Altered inflammatory responses in preterm children with cerebral palsy

Abstract

Objective: Perinatal inflammatory responses contribute to periventricular leukomalacia (PVL) and cerebral palsy (CP) in preterm infants. Here, we examined whether preterm children with CP had altered inflammatory responses when school-aged.

Methods: Thirty-two preterm children with PVL-induced CP (mean [+/-standard deviation] age, 7.2 +/- 3.6 years) and 32 control preterm children with normal neurodevelopment (6.2 +/- 2.2 years) and matched for gestational age were recruited. We measured tumor necrosis factor (TNF)-alpha levels in the plasma and the supernatants of peripheral blood mononuclear cells (PBMCs) before and after lipopolysaccharide (LPS) stimulation, and proinflammatory gene expression in the PBMCs.

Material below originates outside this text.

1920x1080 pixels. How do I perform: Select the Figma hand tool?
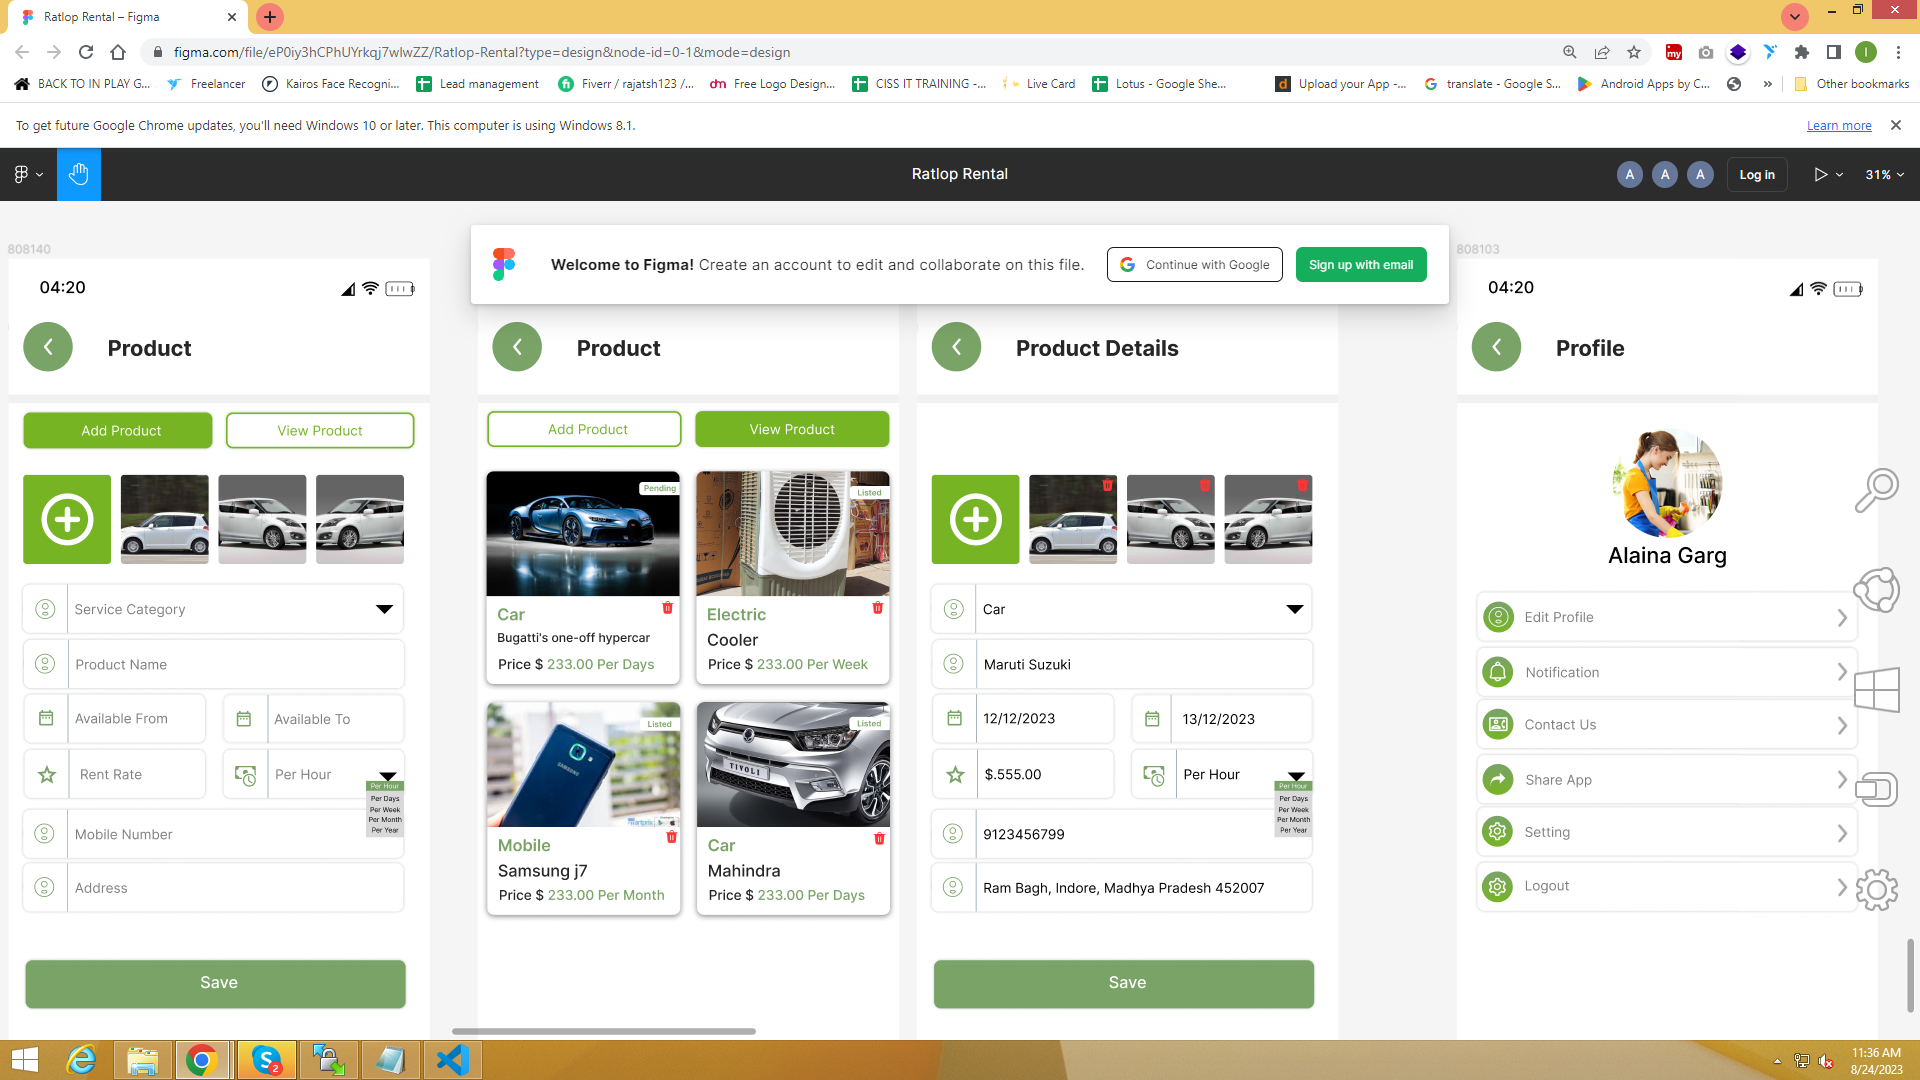point(78,174)
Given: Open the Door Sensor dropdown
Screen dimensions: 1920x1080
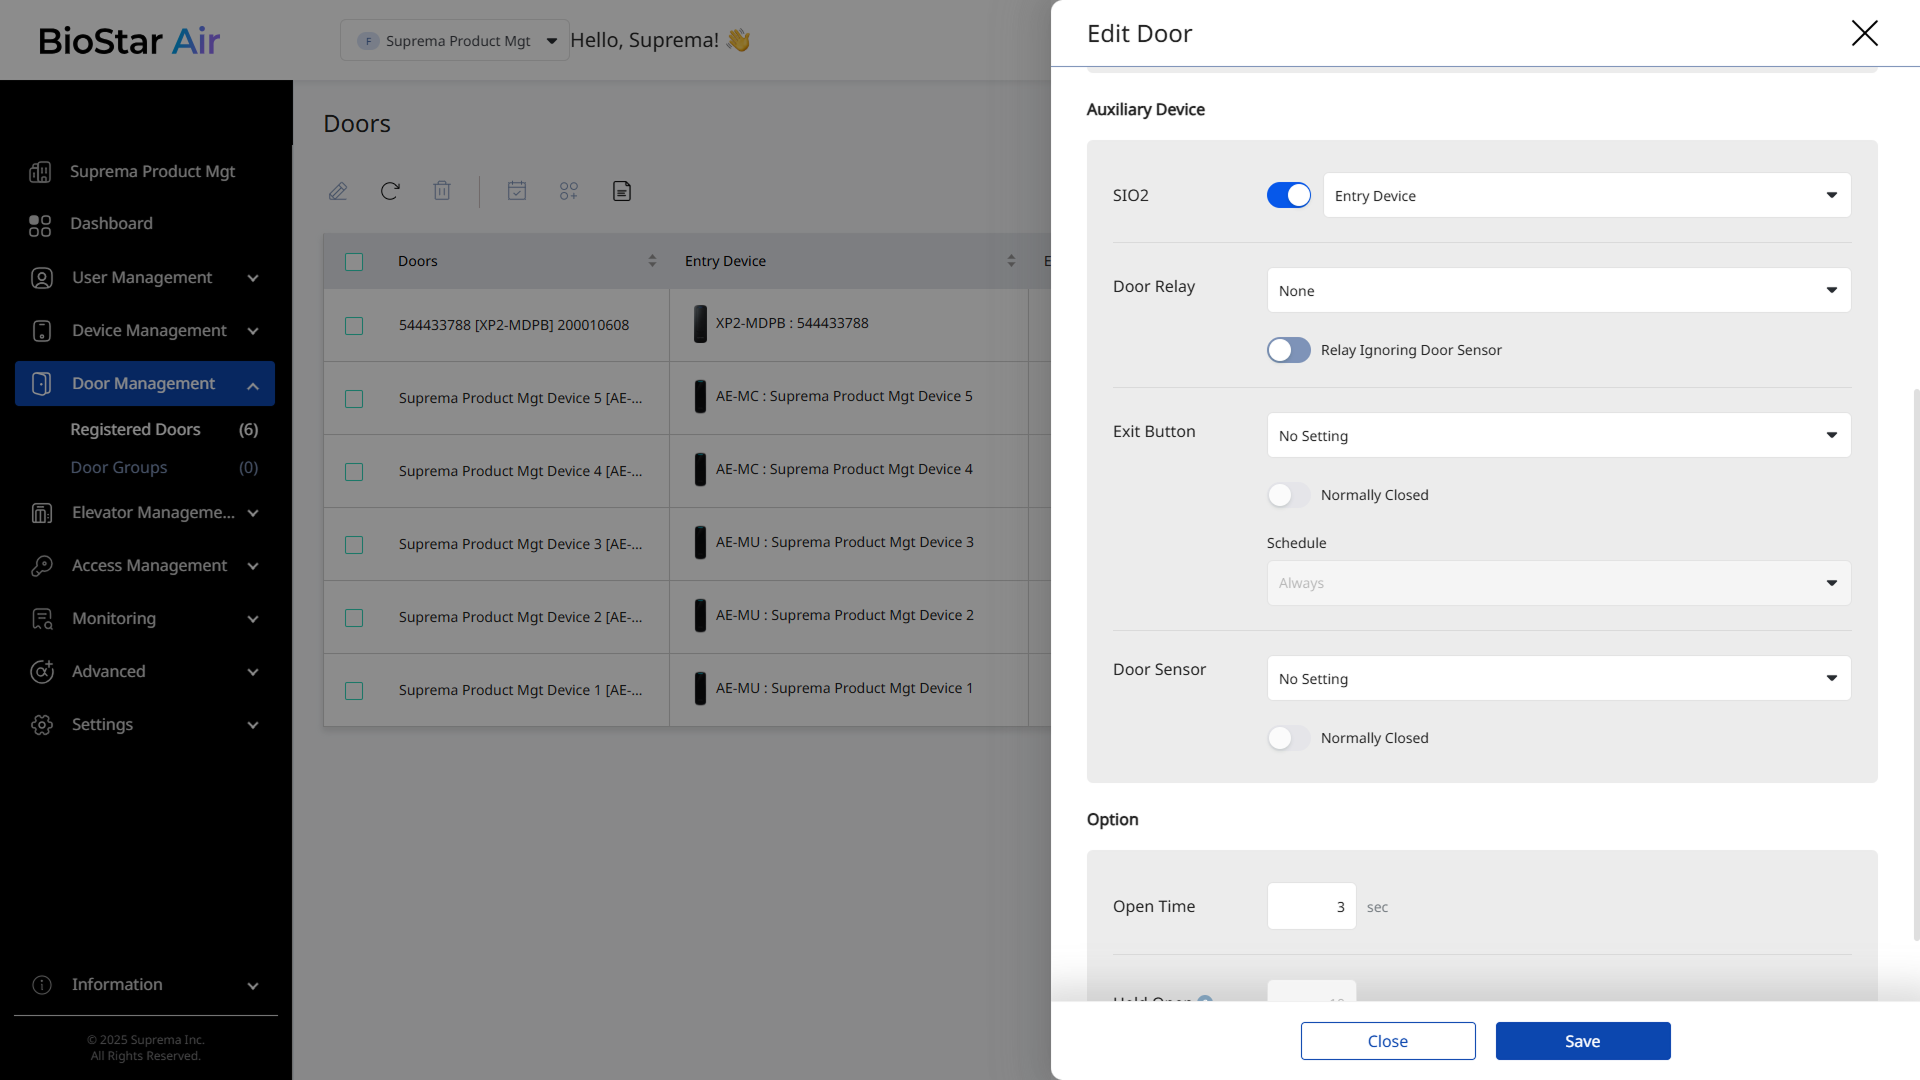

Results: TNF-alpha expression was significantly higher in the plasma (p < 0.001) and supernatants of LPS-stimulated PBMCs (p = 0.003) in the CP group than in the control group. After LPS stimulation, the intracellular TNF-alpha level in the PBMCs was significantly lower in the control group (p = 0.016) and significantly higher in the CP group (p = 0.01). The CP group also had, in their nonstimulated PBMCs, significantly higher mRNA levels of inflammatory molecules: toll-like receptor 4 (TLR-4) (p = 0.0023), TNF-alpha (p = 0.0016), transforming growth factor-beta-activated kinase 1 (p = 0.038), IkappaB kinase-gamma (p = 0.029), and c-Jun N-terminal kinase (p = 0.045). The TLR-4 mRNA levels in the PBMCs were highly correlated with TNF-alpha levels in LPS-stimulated PBMCs (Spearman rank correlation = 0.38, p = 0.03).

Interpretation: The finding that preterm children with PVL-induced CP have altered inflammatory responses indicates the possibility of programming effect of PVL or inflammation-related events during early life.